→ **Work task**
In the entries below, the line with "Choose Выполнена status" marks the start. Return it and every following line exactly, ending with the last.

→ **Entries provided**
════
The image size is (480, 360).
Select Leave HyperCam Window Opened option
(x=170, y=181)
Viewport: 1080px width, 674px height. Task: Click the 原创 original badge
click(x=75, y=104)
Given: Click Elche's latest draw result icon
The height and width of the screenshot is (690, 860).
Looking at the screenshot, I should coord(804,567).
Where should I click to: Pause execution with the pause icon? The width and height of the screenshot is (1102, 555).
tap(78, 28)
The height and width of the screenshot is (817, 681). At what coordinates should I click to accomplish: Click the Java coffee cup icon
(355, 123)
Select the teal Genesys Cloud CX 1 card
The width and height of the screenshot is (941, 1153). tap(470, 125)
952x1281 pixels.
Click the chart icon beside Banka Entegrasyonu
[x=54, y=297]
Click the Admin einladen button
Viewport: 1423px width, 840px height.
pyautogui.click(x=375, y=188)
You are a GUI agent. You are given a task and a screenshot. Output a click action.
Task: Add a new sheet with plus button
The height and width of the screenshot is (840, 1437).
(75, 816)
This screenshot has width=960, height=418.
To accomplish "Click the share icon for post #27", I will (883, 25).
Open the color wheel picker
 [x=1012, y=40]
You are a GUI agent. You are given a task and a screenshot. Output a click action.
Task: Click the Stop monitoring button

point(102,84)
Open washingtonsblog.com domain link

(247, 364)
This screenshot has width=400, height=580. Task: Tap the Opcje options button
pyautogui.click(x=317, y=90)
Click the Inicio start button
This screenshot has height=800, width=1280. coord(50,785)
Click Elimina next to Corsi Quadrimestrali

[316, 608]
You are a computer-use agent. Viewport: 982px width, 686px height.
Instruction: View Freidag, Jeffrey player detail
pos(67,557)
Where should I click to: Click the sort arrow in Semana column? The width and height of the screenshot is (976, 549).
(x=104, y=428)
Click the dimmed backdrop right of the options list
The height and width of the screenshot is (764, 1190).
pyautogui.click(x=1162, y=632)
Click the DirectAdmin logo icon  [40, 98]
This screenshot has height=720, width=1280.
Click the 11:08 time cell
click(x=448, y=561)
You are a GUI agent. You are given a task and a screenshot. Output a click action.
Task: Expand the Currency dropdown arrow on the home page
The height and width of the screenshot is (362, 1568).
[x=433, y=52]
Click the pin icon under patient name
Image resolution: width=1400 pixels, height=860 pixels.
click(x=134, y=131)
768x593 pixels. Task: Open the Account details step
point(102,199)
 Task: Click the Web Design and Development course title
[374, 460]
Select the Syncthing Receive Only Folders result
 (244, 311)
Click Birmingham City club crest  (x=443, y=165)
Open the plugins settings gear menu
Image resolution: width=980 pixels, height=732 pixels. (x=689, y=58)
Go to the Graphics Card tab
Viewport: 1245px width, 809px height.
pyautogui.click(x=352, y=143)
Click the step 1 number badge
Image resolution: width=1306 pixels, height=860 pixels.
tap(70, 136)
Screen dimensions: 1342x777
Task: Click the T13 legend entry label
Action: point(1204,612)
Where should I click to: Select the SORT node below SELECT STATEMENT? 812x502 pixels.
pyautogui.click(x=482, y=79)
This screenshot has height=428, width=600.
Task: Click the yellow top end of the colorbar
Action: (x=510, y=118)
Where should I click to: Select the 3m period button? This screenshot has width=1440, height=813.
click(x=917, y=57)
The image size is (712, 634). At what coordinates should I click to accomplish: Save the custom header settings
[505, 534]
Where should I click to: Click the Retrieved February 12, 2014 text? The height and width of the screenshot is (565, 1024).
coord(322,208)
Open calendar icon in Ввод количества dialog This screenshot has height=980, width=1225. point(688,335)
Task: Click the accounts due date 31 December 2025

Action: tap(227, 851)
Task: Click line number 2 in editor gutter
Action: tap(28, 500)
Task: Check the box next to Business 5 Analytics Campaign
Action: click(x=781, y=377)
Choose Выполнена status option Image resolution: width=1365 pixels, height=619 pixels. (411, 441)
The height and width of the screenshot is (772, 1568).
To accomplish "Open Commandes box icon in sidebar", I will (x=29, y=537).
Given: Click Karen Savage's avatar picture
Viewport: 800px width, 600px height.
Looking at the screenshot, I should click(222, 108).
════
→ **Solution to this exercise**
Choose Выполнена status option Image resolution: width=1365 pixels, height=619 pixels. (411, 441)
The height and width of the screenshot is (772, 1568).
To accomplish "Open Commandes box icon in sidebar", I will (x=29, y=537).
Given: Click Karen Savage's avatar picture
Viewport: 800px width, 600px height.
Looking at the screenshot, I should click(222, 108).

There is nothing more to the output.